Reinserimento sociale degli ex detenuti: primo tavolo tecnico a Sant’Egidio del Monte Albino

Alessia Benincasa
Reinserimento sociale degli ex detenuti: primo tavolo tecnico a Sant’Egidio del Monte Albino
L'incontro
Il reinserimento sociale degli ex detenuti è una delle sfide più complesse e significative per qualsiasi comunità: si è svolto il primo tavolo tecnico presso Centro per la Famiglia di Sant’Egidio del Monte Albino istituendo il progetto “II CHANCE”.

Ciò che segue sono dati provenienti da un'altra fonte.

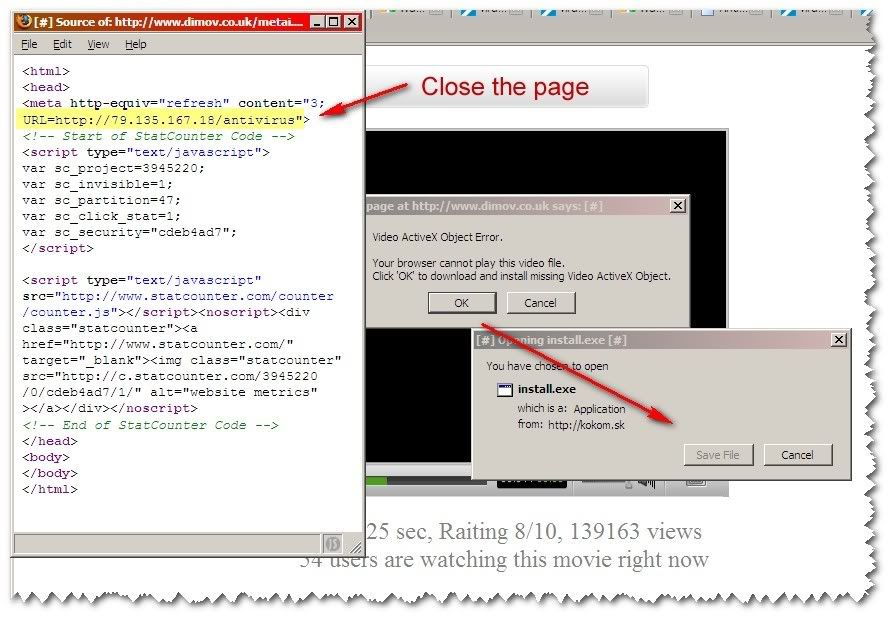The width and height of the screenshot is (893, 620).
Task: Click the install.exe application icon
Action: click(x=505, y=389)

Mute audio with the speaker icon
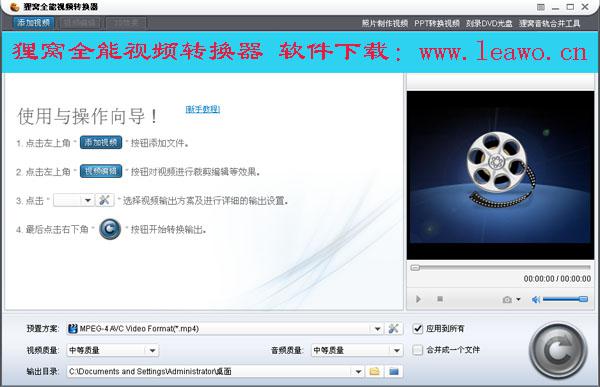click(536, 299)
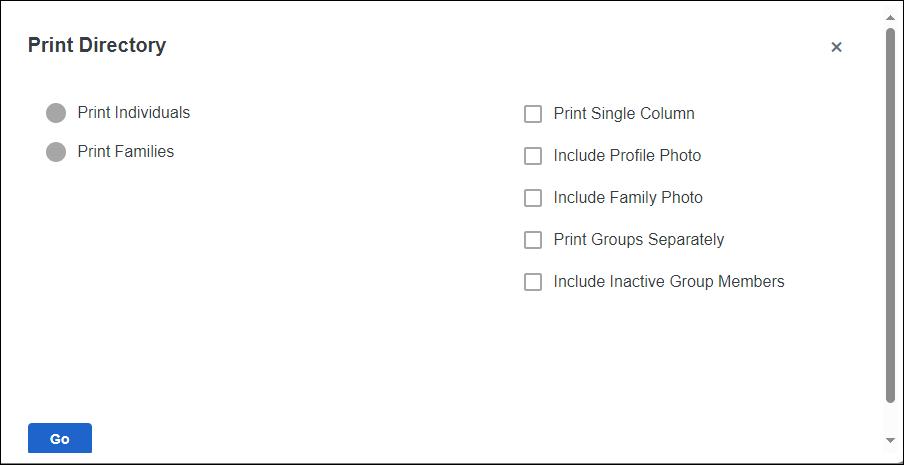Click the "Print Families" label text
This screenshot has width=904, height=465.
(x=125, y=152)
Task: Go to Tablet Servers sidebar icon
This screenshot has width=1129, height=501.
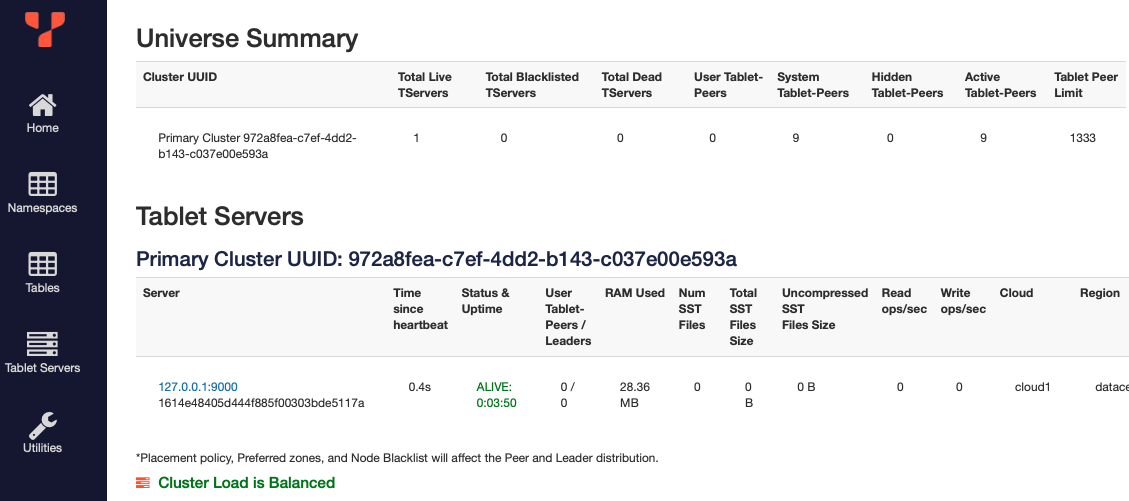Action: (x=43, y=344)
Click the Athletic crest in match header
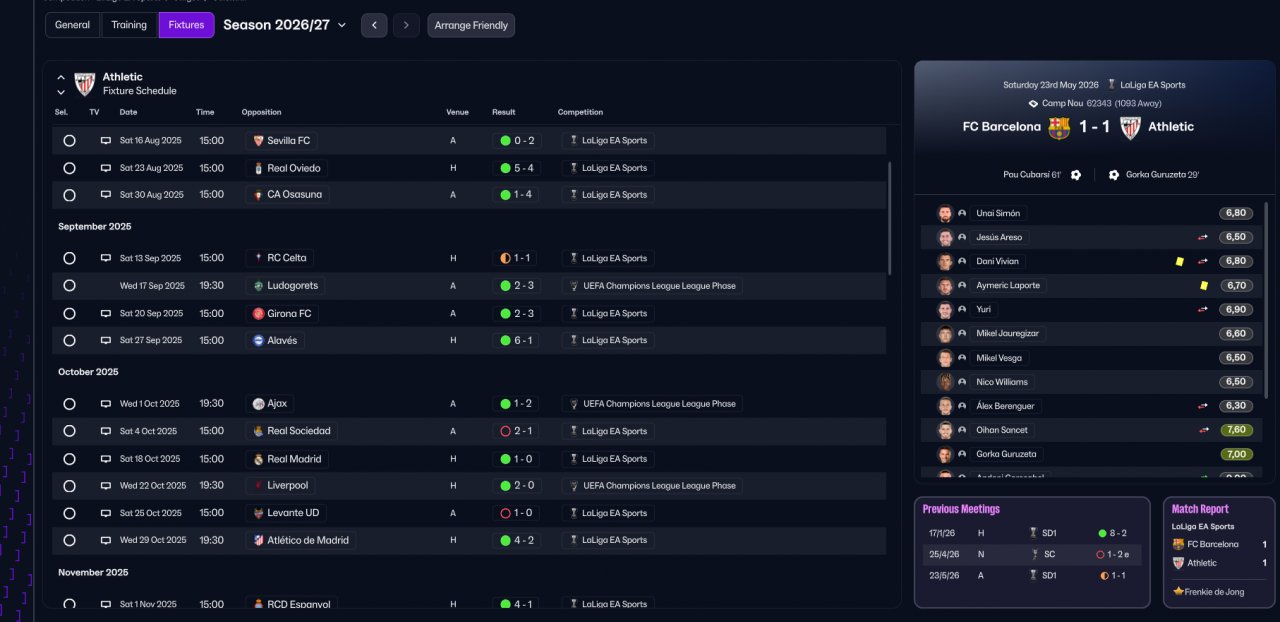The height and width of the screenshot is (622, 1280). tap(1130, 127)
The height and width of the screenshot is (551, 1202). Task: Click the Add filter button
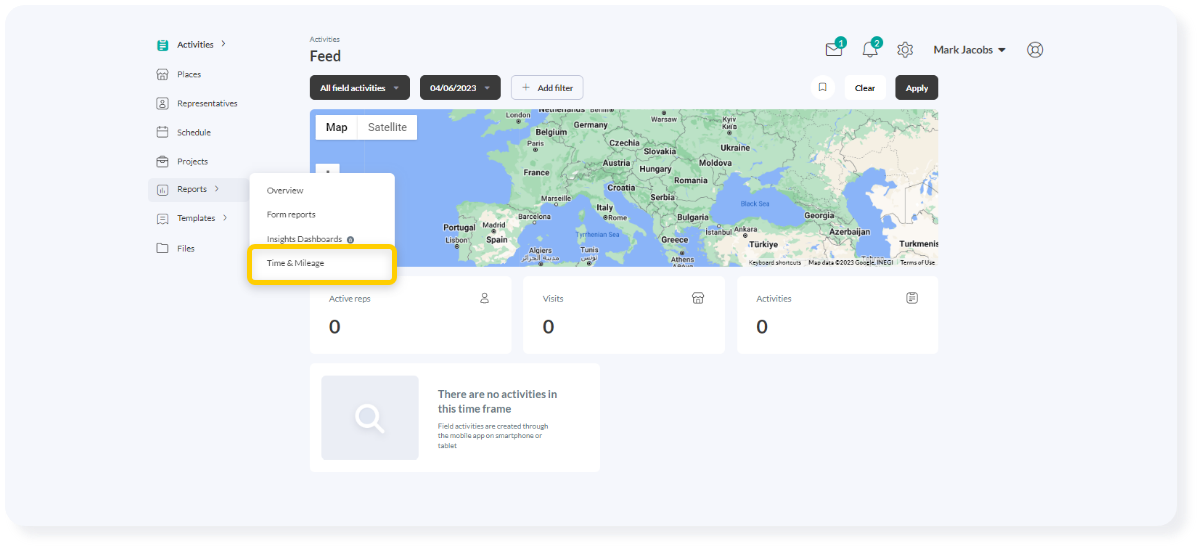(547, 88)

Reinserimento sociale degli ex detenuti: primo tavolo tecnico a Sant’Egidio del Monte Albino

Il reinserimento sociale di chi ha concluso un periodo di detenzione è una delle sfide più complesse e significative per qualsiasi comunità. Non si tratta solo di determinare il futuro individuale delle persone ex detenute, ma soprattutto di dimostrare la maturità e la responsabilità di un territorio nell’accompagnare il passaggio dalla detenzione alla piena integrazione sociale.

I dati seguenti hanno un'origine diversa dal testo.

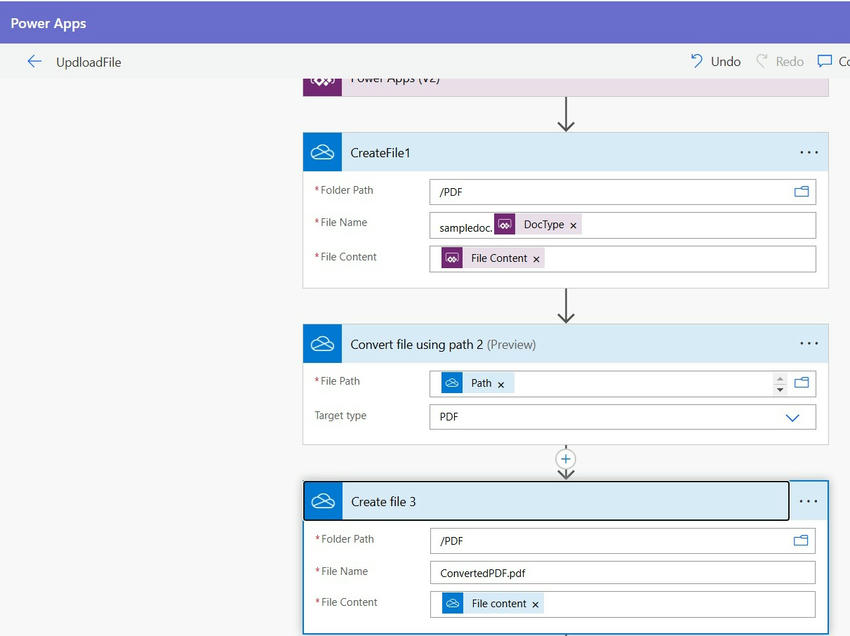The width and height of the screenshot is (850, 636).
Task: Click the File Path field stepper arrows
Action: [x=780, y=383]
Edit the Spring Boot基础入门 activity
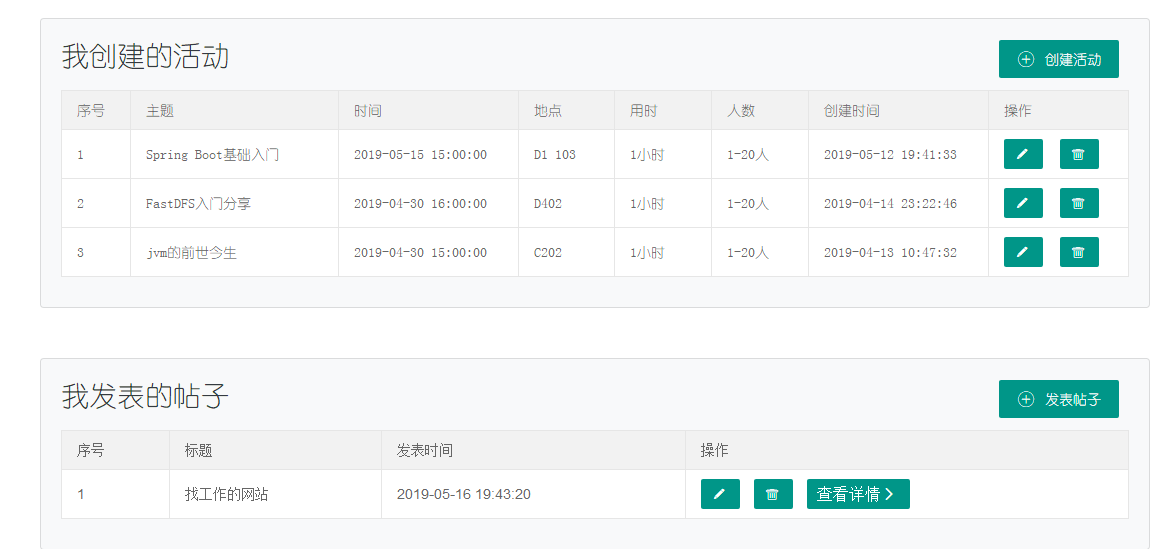The width and height of the screenshot is (1166, 549). point(1022,154)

Con questa consapevolezza, presso il Centro per la Famiglia di Sant’Egidio del Monte Albino si è svolto un primo tavolo tecnico dedicato a discutere e redigere un protocollo d’intesa su interventi strutturati e coordinati per sostenere coloro che si trovano vicino al termine della loro pena detentiva o che sono già usciti dal carcere. È nato così “II CHANCE”, un progetto che mira a trasformare la seconda possibilità in un reale percorso di inclusione, autonomia e dignità.

All’incontro hanno partecipato personalità ed esperti di riconosciuta competenza. Tra questi, la dottoressa Rosaria Dell’Aversana, direttrice dell’associazione “Comunità Sensibile”, accompagnata dal vice direttore Michele Vangone; l’assessore alle Politiche Sociali del Comune di Sant’Egidio del Monte Albino, Giulia Attianese, insieme a Roberto Salucci e Maria Di Somma, rappresentanti dell’Ufficio Servizi Sociali; Carmela Grimaldi, assistente sociale attiva da anni nel supporto al reintegro sociale degli ex detenuti; e la promotrice del progetto, la dottoressa Clotilde Galizia, supportata operativamente da Roberto Salucci.

Inoltre, sono intervenuti i dirigenti Antonio Lo Iacono e Pasquale Romano dell’Ufficio di Esecuzione Penale Esterna (UEPE) di Salerno, in rappresentanza della dirigente Roberta Lakelin, e diretti referenti per questo complesso lavoro. Presenti anche i rappresentanti del Centro per l’Impiego: il dirigente Carmine Grassino, la dottoressa Pina Sabina Orlando e la dottoressa Adele Iaccarino.

L’incontro ha costituito una preziosa occasione operativa che ha visto istituzioni, servizi sociali e associazioni territoriali collaborare per gettare le basi di una rete stabile, in grado di rispondere efficacemente ai bisogni delle persone coinvolte e tradurre tali necessità in concrete iniziative d’azione.

Il commento del sindaco Antonio La Mura è stato emblematico: "Il progetto II Chance rappresenta un passo cruciale verso una comunità veramente inclusiva e responsabile. Il reinserimento nella società non può essere considerato semplicemente un atto di benevolenza, ma deve essere visto come un investimento collettivo in termini di sicurezza, dignità e opportunità per chi sceglie di ricominciare. Grazie a tutte le istituzioni e i professionisti coinvolti per l’impegno condiviso e il desiderio di costruire una rete solida e orientata al futuro. Sant’Egidio del Monte Albino sosterrà con convinzione ogni progetto che metta al centro il valore della seconda opportunità."